Upgraded to Texis version 6 and noticed an issue in query mark-up in our search results page.
Searching for term "Tadic" while finds results with "Tadić", it does not highlight the query in search results (title and abstract). Yet it does highlight in document body. On the other hand if I search for "Tadić" it works fine.
I am using "%mbH" on the search result and "%mhs" on doc view.
Both `%mbH' and `%mbs' should highlight `Tadić' given the query `Tadic', and default textsearchmode (i.e. ignorediacritics set).
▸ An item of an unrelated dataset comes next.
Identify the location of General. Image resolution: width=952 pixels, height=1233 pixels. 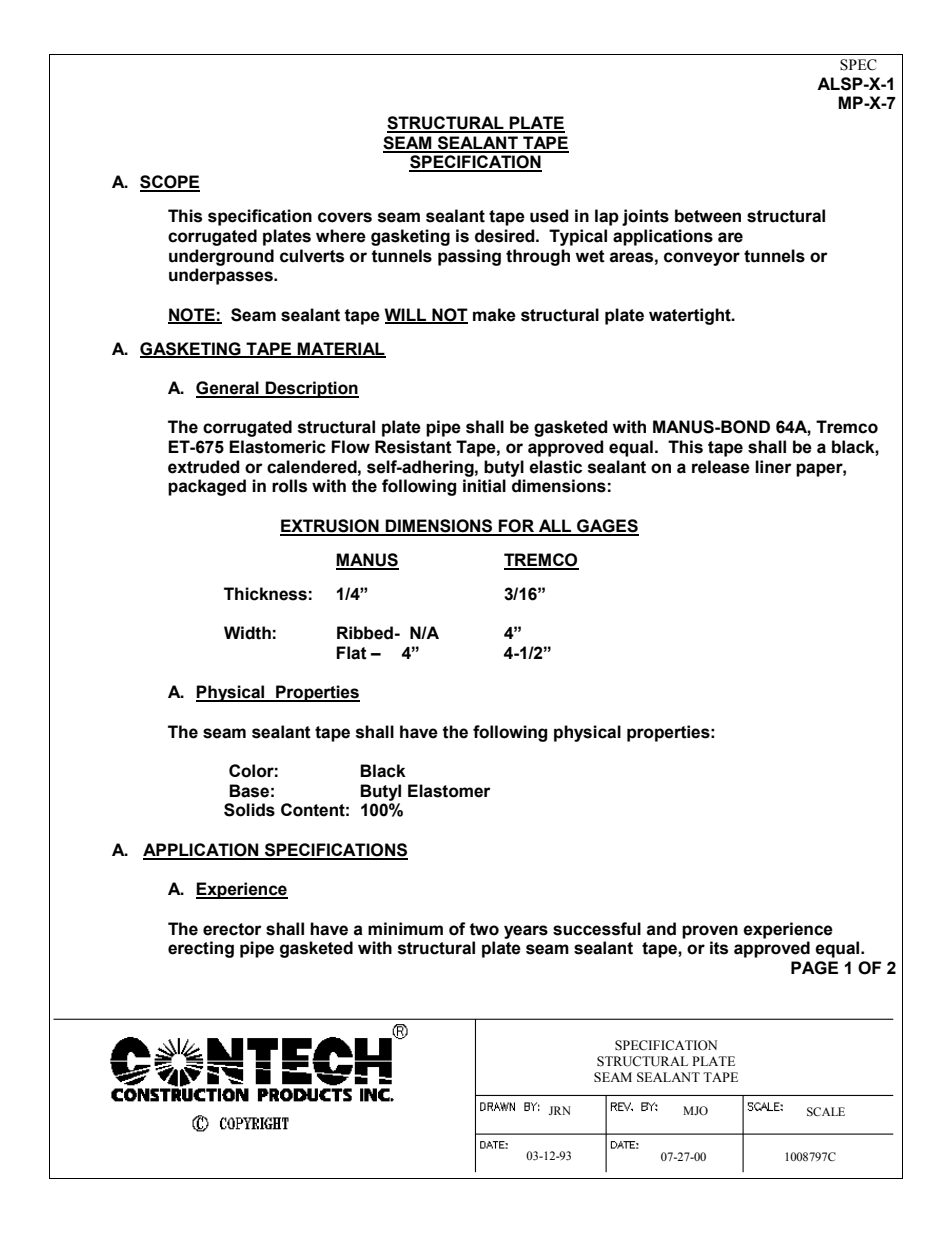
(228, 389).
Have you verified that the source text passed to <fmt>/<mm> is identical in both instances, i.e. that it is `Tadić' (with the actual UTF-8 character U+0107) and not `Tadić' (with the HTML entity that will not match)? (Normally the crawls will have already converted the entities to UTF-8 for this reason.)
Yes the text is unicode in both places. (In fact the message board escaped the unicode character).
It's really bizarre as I've not modified the textsearchmode and if you do the search with the unicode character it actually highlights the terms without the accents.
Try crawling and searching with the stock v6 scripts; those should highlight properly and you can then adapt that highlight/markup code back to your scripts.
I've isolated the problem in one line in the search script. I am using minwordlen=4 for suffix proc and when I remove the line the problem disappears but I lose suffix proc completely.
I also noticed that if I change it to 3 it still works.